Begin Records for the exercise
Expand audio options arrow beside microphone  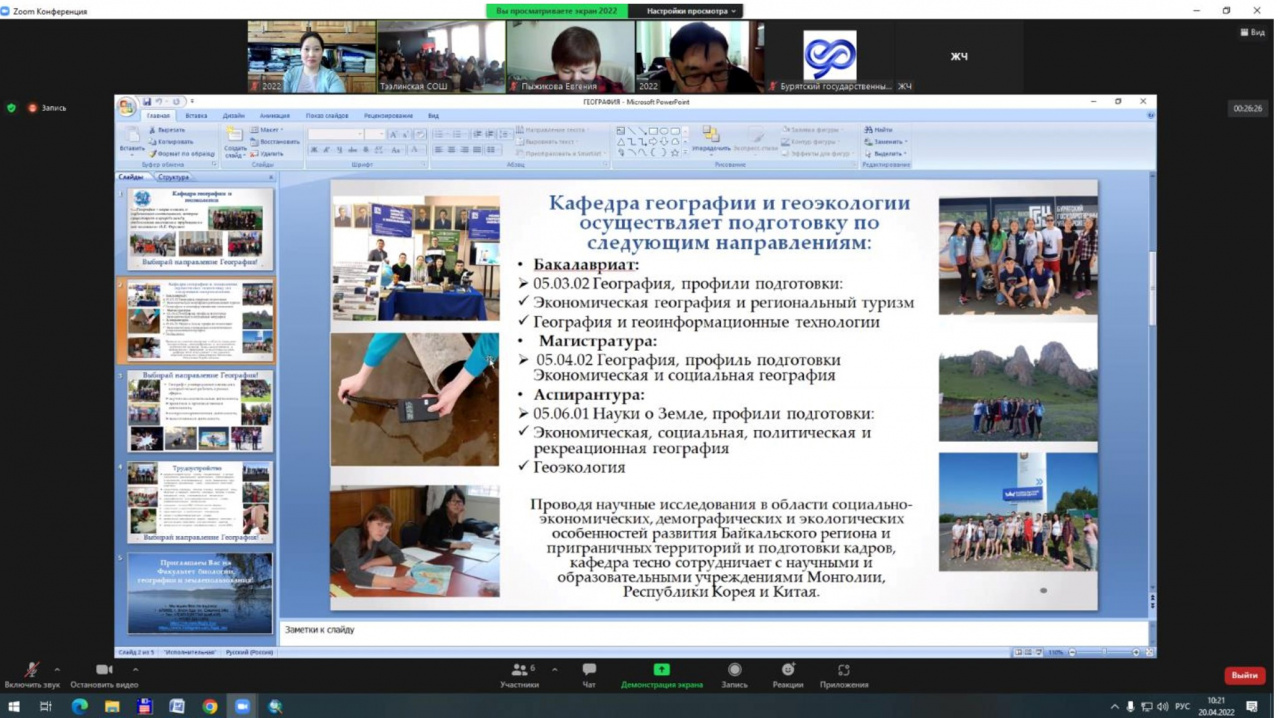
End Records for the exercise
Begin Records for the exercise
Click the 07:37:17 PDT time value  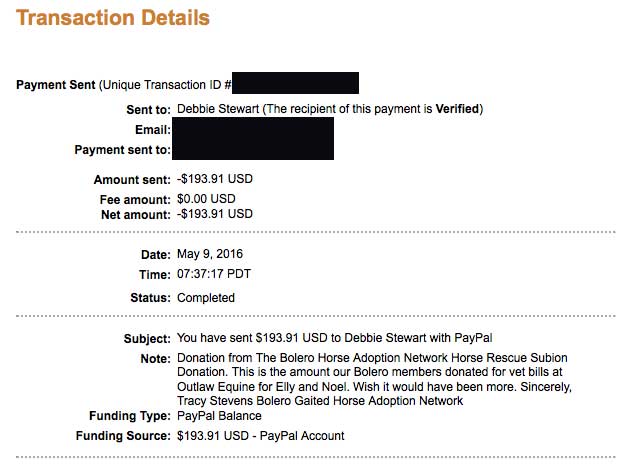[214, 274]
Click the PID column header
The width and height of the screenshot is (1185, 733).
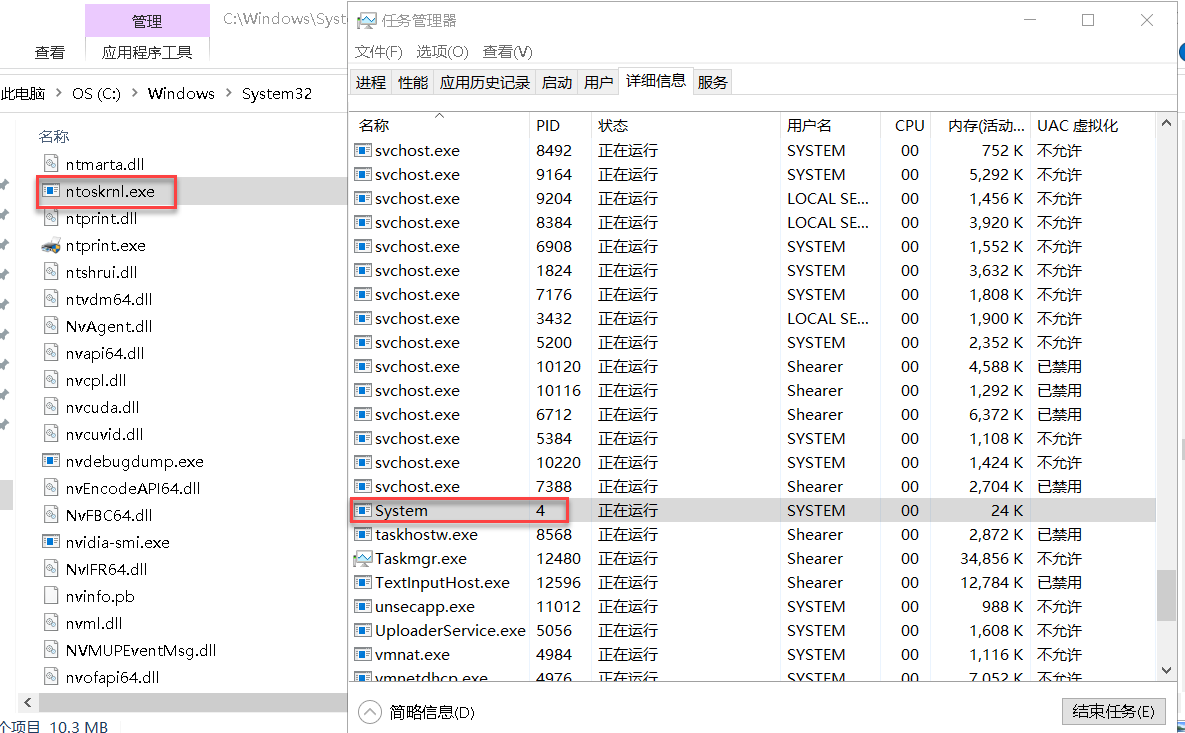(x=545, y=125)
End Records for the exercise
**Exercise goal**.
Put the records starting at the line containing "Click the PID column header" and ending at the line containing "(x=545, y=125)" into a two-column CSV with the headers instruction and location, one row for each record, with each field quoted and its line breaks replaced by spaces. Leave the pictures out.

**Full response**.
instruction,location
"Click the PID column header The width and height of the screenshot is (1185, 733).","(x=545, y=125)"